L’Ultima Cena della Chiesa Madre di Capracotta

Nei giorni scorsi, il nostro amico Franco Valente, importante architetto e illustre storico dell’arte molisano (di origini capracottesi!!!), notava giustamente sui propri canali social che «rappresentare l’Ultima Cena è stata una delle massime aspirazioni degli artisti».

Anche nella Chiesa Madre di Capracotta, intitolata a santa Maria in Cielo Assunta, più precisamente nel coro dietro l’altare maggiore, c’è un maestoso dipinto (pittura a olio su tela) del XVIII secolo che raffigura la scena dell’Ultima Cena.

Cristo è al centro del tavolo. La luce della sua aureola si irradia fulgida come il sole dando luce all’interno del Cenacolo. Ha appena annunciato: «In verità, vi dico: uno di voi mi tradirà». E si appresta a istituire l’Eucarestia.

I discepoli si guardano un po’ sorpresi, sono confusi e gli domandano: «Sono forse io, Signore?». Alla sua destra, c’è Giovanni, alla sua sinistra Pietro. Giuda Iscariota è rappresentato in primo piano sul lato opposto del tavolo con lo sguardo rivolto verso lo spettatore quasi a voler rimarcare anche fisicamente la sua colpa di “voltare la faccia” a Cristo.

Sul lato sinistro, un libro è aperto su un leggio e, in basso, un servitore curvo ha due brocche in mano: potrebbe essere identificato con quello stesso «uomo con una brocca d’acqua» citato da Marco nel suo Vangelo (14,12-13) a proposito del luogo nel quale Gesù e i suoi discepoli avrebbero celebrato la Pasqua ebraica dato che l’ufficio di attingere l’acqua era riservato ordinariamente, all’epoca, alle donne.

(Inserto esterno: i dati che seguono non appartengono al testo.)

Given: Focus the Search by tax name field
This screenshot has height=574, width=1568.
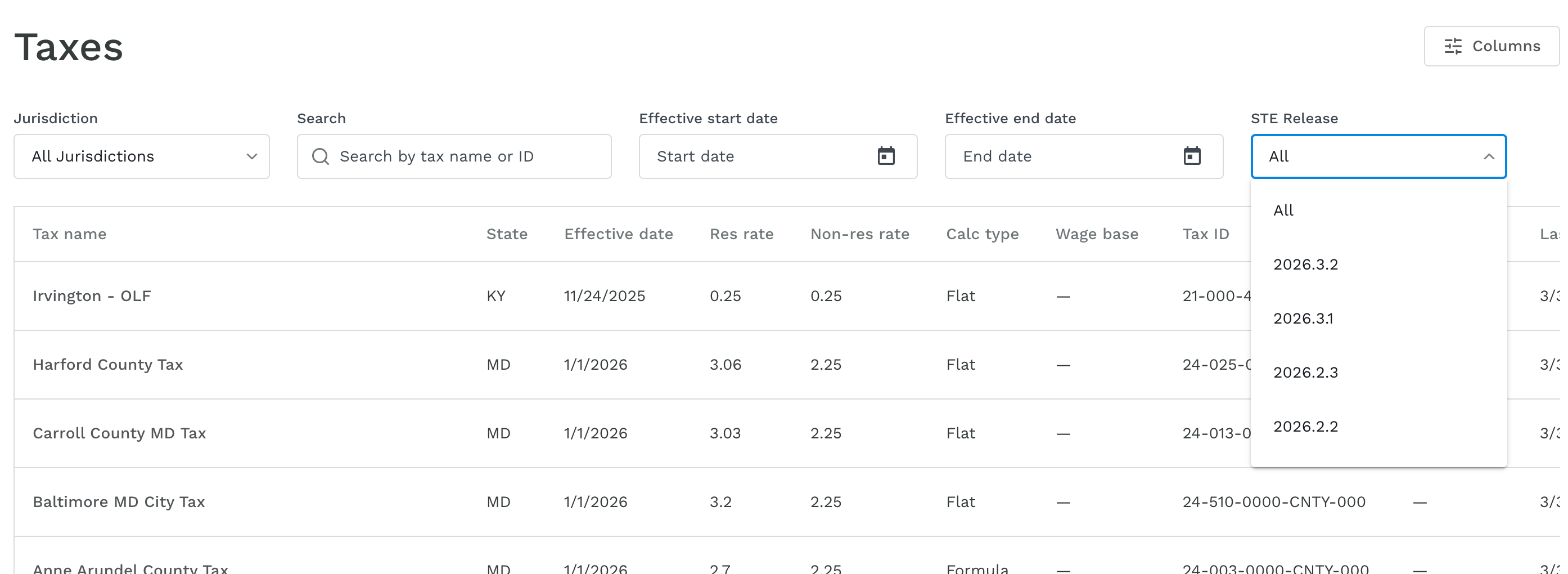Looking at the screenshot, I should click(x=454, y=156).
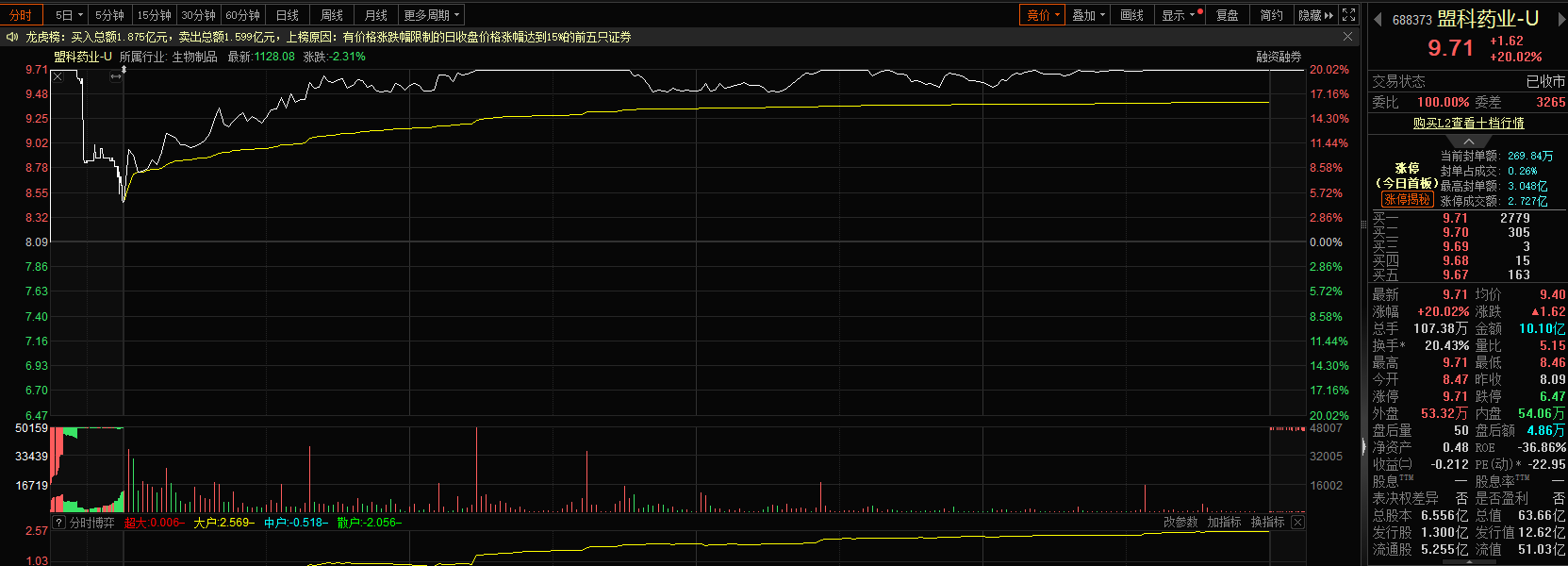Click the horizontal resize icon on auction panel

coord(115,76)
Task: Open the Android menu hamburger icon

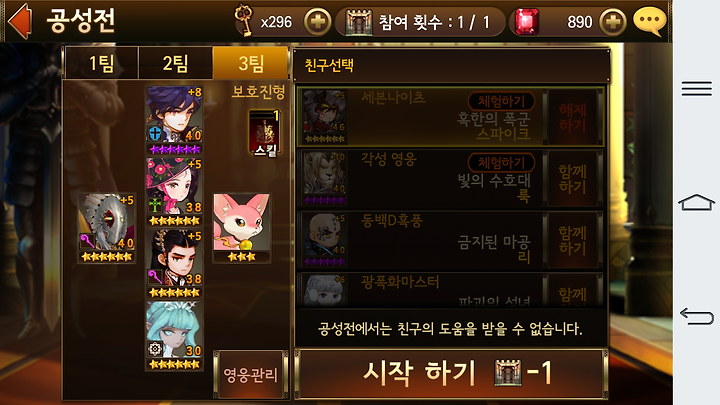Action: 697,88
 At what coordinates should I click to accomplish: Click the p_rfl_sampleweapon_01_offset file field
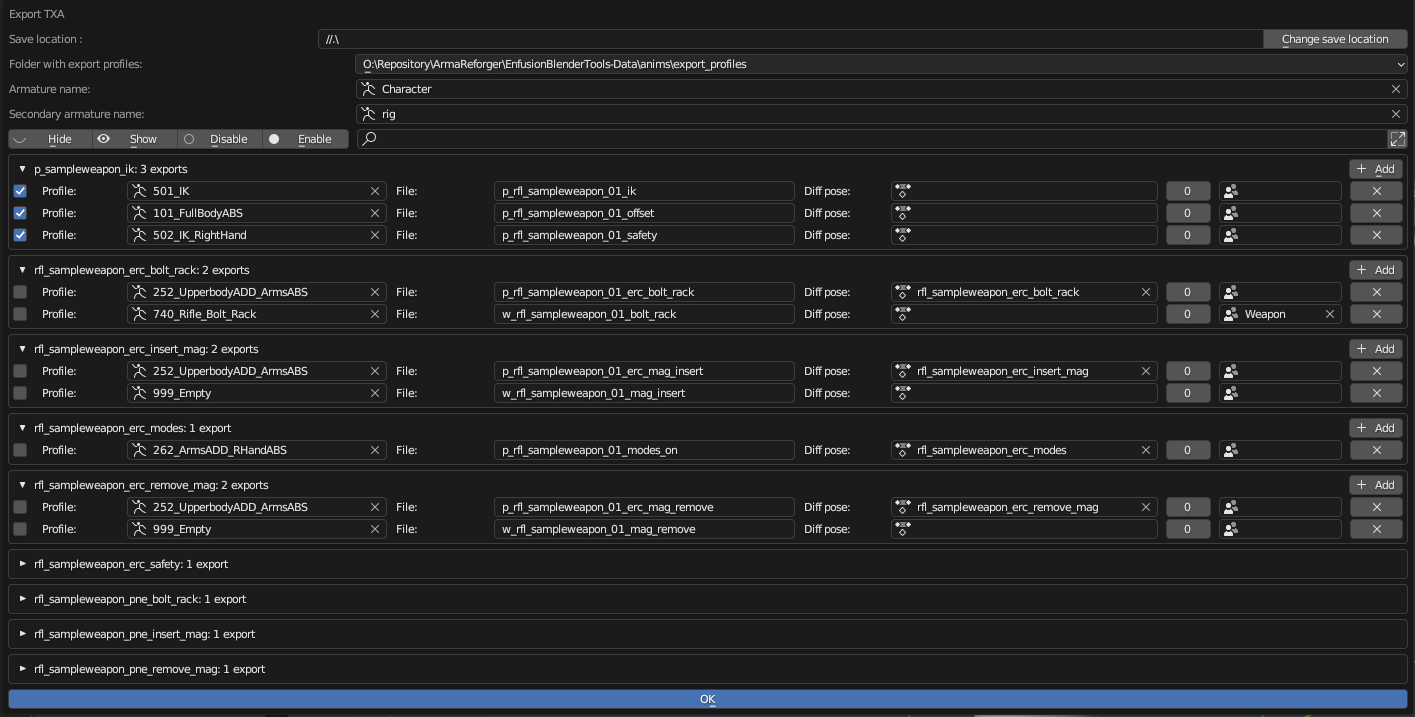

Al centro del tavolo, davanti a Cristo, ci sono il calice e un piatto con un agnello, evidente rappresentazione simbolica dell’Agnus Dei, cioè di Cristo come vittima sacrificale per la redenzione dei peccati dell’umanità, in collegamento diretto con un grande vaso sottostante anch’esso intriso di un forte valore simbolico legato alla connessione vino-sangue della mensa eucaristica.

Sullo sfondo, alcune colonne tortili ricordano il Tempio di Salomone e collocano la scena a Gerusalemme.

Allo stato attuale delle nostre conoscenze, purtroppo, non è possibile identificare con certezza l’autore dell’opera. Una tradizione locale attribuisce il dipinto al famoso pittore Francesco Solimena (1657-1747), l’artista più ricercato dalle Corti d’Europa della sua epoca. Gli storici dell’arte della Soprintendenza Archeologica e per i Beni ambientali Architettonici Artistici e Storici del Molise preferiscono rimanere cauti e parlano genericamente di «un buon pittore di scuola napoletana».